Okay, you’re going to have to explain that one to me.
Five Easy Pieces: Bobby wants toast with his breakfast at a diner with a “no substitutions” policy, so he orders a chicken salad sandwich on toast…hold the lettuce, hold the mayo……
Hey, you get the three brightest stars, two extra naked-eye galaxies, and the only naked-eye supernova in the past few centuries. Let us have this.
I’ll always remember looking up in awe during the Penguin Parade at the Magellanic Clouds and Orion standing on his head instead of the literal march of penguins in front of me.
“‘Oh, and can I borrow 50 sacks of loose flour, a pile of lithium-ion batteries, a bucket of bleach, and a bucket of vinega–’ ‘NO!!!’”
Now if he’d mentioned a tank of chlorine trifluoride then she should have been worried.
I’ll take “high energy chemistry trivia” for $200, Alex.
I don’t know anything about chlorine trifluoride, but just the name scares me.
You don’t need a cord. A simple screwdriver will work fine.
It’s that dihydrogen monoxide you’ve got to watch out for. A single spill of that stuff back in 1889 killed over two thousand people in Pennsylvania.
The name doesn’t scare me because it sounds chemical-y and I don’t understand what it means. It scares me because I do understand what it means.

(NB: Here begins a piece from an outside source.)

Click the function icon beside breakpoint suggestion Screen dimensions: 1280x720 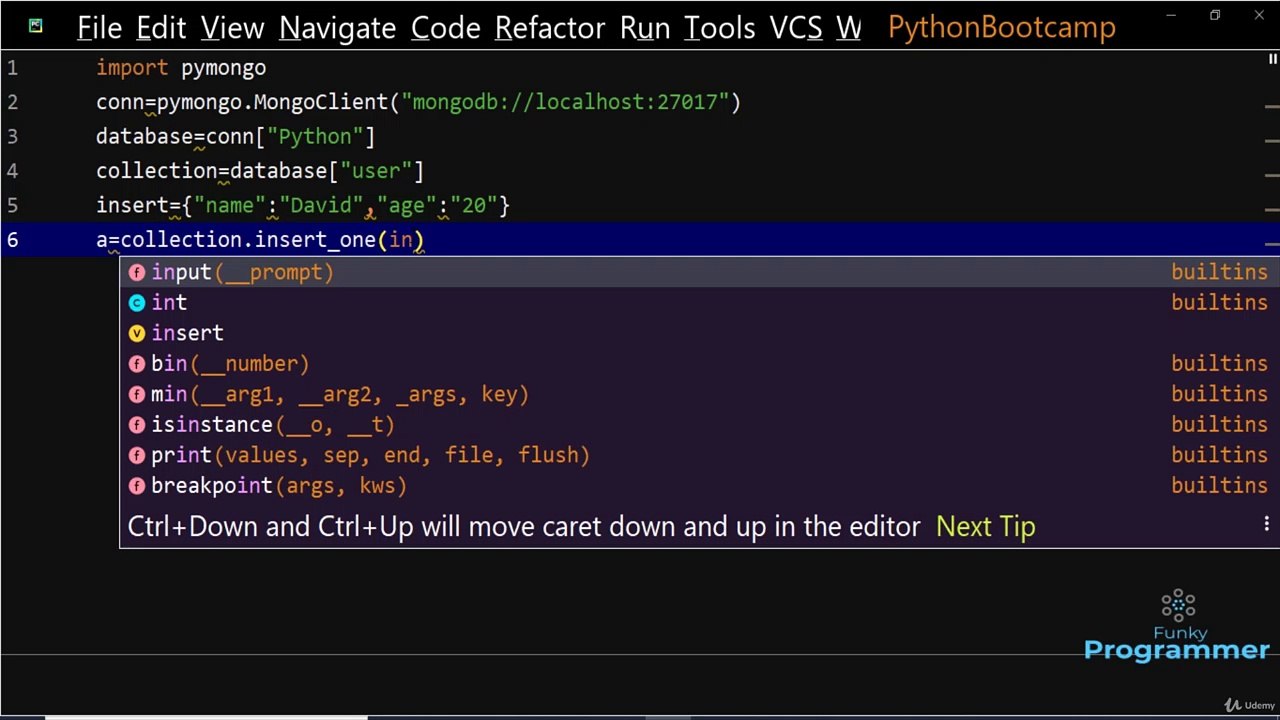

Well I don’t. Please explain.
If you know anything about gaseous (molecular) fluorine, then here’s a factoid: Chlorine Trifluoride has been described as a more powerful oxidizer than molecular fluorine.
Yikes!
There is a wikiarticle about chlorine trifluoride, a compound that mixes two halogens, highly reactive (oxydising) compounds. From that article, a nice quote:
It is, of course, extremely toxic, but that’s the least of the problem. It is hypergolic with every known fuel, and so rapidly hypergolic that no ignition delay has ever been measured. It is also hypergolic with such things as cloth, wood, and test engineers, not to mention asbestos, sand, and water—with which it reacts explosively. It can be kept in some of the ordinary structural metals—steel, copper, aluminum, etc.—because of the formation of a thin film of insoluble metal fluoride that protects the bulk of the metal, just as the invisible coat of oxide on aluminium keeps it from burning up in the atmosphere. If, however, this coat is melted or scrubbed off, and has no chance to reform, the operator is confronted with the problem of coping with a metal-fluorine fire. For dealing with this situation, I have always recommended a good pair of running shoes.
Nazi Germany had a pilot plant to produce it but it was considered “too dangerous” to use, unlike 85% concentration hydrogen peroxide, or fuel mixtures containing hydrazine.
To put it in simplest terms: It’s a molecule of one atom of chlorine and three atoms of fluorine. All four of those atoms would very much prefer to be in molecules with pretty much anything else.
as a southerner, who is also fighting ignorance, I’d like to show you my appreciacion for not calling an aurora … ahem … northern lights … b/c we have them too … just in the south
sounds like something, Derek Lowe would write …
It was John D. Clark. There are similarities, but he is no longer among us. He was an American rocket fuel developer (thus the quote), chemist, and science fiction writer. He was instrumental in the revival of interest in Robert E. Howard’s Conan stories and influenced the writing careers of L. Sprague de Camp, Fletcher Pratt, and other authors. He had an interesting life.